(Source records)
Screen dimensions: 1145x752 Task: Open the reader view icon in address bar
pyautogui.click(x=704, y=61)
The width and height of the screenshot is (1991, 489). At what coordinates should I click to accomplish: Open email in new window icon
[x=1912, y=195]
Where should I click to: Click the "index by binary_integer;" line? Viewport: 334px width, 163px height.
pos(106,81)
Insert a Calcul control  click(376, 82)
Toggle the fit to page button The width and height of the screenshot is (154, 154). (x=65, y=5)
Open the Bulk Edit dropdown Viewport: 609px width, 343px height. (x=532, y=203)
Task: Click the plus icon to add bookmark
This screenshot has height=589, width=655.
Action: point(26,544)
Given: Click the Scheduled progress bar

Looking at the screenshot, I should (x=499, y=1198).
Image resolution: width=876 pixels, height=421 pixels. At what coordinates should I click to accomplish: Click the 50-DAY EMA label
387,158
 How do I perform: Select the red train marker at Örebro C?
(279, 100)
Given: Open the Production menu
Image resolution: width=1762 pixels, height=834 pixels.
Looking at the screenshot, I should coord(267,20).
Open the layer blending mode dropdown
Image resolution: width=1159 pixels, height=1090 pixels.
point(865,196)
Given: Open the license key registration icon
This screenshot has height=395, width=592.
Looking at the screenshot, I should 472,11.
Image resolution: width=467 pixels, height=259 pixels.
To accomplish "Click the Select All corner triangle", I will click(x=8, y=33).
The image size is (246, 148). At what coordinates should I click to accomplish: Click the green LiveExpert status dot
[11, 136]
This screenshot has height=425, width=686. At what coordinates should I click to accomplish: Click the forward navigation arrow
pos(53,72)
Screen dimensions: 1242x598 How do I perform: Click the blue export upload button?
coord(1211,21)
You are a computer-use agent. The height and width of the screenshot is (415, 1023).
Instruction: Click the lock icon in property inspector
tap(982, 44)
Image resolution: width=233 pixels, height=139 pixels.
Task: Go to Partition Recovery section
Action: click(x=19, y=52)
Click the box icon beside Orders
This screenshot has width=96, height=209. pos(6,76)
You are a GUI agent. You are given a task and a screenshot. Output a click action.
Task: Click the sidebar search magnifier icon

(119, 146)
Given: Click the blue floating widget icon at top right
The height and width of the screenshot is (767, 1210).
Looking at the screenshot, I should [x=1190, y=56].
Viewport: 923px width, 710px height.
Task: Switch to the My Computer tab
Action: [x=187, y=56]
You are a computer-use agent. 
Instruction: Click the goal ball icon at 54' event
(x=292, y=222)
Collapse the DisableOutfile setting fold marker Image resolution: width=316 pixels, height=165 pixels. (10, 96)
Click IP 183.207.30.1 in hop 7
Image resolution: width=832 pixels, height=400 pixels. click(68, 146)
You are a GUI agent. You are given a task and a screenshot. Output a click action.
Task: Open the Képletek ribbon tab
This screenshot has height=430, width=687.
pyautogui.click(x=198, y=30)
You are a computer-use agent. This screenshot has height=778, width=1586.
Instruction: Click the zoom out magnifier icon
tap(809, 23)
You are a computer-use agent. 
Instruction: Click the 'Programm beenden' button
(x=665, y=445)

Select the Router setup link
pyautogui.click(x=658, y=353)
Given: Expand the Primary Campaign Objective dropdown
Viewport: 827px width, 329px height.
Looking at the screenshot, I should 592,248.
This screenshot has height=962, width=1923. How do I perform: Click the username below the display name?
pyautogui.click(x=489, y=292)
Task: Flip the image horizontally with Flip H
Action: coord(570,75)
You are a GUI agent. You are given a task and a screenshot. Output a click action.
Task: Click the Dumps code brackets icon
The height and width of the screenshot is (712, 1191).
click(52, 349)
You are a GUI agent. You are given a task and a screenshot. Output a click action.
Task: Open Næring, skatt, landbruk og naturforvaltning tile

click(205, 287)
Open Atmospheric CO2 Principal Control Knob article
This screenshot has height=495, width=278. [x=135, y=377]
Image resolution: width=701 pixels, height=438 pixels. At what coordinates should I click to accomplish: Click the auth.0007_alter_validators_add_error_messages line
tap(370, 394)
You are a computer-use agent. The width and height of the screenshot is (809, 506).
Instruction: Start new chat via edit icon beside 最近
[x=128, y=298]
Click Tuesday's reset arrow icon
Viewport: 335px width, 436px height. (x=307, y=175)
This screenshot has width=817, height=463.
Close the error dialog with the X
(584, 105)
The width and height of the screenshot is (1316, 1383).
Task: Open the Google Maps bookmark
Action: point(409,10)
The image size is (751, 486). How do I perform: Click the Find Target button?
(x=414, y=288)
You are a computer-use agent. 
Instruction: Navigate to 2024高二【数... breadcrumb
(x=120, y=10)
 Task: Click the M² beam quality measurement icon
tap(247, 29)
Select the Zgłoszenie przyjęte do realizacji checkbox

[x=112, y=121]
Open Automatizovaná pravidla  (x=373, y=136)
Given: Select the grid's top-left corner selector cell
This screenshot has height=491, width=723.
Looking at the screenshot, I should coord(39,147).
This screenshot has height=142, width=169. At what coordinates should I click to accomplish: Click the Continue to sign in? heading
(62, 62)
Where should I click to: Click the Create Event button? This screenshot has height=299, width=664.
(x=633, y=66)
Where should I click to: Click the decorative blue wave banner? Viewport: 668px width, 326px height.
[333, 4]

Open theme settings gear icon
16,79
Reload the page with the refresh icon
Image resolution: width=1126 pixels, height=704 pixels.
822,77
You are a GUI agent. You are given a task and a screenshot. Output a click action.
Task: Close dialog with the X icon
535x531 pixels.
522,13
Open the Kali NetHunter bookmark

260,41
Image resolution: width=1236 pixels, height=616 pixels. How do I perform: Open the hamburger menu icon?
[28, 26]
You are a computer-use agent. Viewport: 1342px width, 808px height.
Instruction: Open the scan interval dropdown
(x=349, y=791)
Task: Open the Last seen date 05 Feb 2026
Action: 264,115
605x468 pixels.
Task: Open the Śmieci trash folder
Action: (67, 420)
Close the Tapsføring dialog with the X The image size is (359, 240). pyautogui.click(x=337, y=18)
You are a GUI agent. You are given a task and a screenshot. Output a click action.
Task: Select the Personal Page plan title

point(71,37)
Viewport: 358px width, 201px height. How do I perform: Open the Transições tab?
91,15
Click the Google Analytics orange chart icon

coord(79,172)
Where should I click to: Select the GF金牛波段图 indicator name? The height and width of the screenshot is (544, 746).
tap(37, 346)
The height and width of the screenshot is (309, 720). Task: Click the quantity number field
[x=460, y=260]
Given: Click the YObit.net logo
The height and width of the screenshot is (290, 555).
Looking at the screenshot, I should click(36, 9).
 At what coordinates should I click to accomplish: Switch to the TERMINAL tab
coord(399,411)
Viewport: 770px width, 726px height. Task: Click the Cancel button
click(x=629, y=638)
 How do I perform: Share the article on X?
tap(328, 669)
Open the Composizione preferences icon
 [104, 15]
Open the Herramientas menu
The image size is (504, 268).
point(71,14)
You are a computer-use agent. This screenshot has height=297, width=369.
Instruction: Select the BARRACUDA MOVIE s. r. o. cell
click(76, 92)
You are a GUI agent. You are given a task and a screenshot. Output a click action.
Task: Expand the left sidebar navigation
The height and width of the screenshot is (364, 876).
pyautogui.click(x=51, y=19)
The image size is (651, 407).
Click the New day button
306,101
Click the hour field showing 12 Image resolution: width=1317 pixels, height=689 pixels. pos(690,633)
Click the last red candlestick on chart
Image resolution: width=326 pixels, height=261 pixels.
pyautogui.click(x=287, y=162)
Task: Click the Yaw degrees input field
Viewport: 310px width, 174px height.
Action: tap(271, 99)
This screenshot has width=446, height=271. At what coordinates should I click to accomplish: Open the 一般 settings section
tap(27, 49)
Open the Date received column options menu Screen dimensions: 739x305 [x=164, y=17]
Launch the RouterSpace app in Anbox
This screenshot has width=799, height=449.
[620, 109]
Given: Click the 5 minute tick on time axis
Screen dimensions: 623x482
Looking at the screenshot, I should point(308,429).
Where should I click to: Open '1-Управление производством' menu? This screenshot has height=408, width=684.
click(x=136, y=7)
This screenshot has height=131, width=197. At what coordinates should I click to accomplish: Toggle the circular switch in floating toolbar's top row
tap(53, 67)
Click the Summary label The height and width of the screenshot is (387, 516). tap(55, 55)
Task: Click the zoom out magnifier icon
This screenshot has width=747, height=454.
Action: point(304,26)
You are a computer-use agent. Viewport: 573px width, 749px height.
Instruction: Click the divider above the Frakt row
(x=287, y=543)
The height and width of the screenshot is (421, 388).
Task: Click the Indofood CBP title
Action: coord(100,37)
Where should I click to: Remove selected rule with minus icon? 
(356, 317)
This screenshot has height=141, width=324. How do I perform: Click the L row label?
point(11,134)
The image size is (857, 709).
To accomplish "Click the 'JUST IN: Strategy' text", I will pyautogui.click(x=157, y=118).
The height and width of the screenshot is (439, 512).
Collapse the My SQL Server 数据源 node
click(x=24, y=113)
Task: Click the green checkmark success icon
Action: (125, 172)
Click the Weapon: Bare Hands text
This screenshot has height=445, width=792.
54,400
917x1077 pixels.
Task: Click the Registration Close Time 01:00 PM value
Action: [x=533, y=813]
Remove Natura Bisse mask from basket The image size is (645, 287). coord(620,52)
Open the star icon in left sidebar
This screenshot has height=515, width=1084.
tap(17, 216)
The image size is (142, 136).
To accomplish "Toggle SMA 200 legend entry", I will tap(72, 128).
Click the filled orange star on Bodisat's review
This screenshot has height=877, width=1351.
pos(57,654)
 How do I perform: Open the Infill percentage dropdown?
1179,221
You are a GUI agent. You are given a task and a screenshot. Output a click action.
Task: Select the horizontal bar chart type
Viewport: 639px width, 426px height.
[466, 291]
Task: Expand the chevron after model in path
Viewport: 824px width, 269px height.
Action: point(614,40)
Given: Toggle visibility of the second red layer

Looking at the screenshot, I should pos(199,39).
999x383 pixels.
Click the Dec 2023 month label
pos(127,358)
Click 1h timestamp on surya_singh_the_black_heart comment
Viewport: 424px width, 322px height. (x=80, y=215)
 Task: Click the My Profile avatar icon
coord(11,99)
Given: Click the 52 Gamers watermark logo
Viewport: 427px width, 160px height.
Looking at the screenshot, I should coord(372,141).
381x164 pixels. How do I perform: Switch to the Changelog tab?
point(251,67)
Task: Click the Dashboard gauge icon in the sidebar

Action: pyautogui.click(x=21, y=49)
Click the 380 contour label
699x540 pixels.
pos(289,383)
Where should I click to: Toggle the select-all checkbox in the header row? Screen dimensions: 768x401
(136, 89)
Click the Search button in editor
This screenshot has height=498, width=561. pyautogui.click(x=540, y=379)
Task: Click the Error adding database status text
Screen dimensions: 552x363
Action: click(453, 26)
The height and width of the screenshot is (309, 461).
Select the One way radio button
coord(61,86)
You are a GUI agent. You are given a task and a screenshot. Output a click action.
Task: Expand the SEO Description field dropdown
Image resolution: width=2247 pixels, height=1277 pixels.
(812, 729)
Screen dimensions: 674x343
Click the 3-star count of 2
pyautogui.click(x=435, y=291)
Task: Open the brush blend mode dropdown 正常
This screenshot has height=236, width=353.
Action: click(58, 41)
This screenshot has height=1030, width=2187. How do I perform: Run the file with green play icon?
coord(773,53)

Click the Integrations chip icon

[GOAL OF THE EXERCISE]
Among the entries above, which lines include "corner"? List them all.

[SOLUTION FOR THIS TASK]
To accomplish "Click the Select All corner triangle", I will click(x=8, y=33).
Given: Select the grid's top-left corner selector cell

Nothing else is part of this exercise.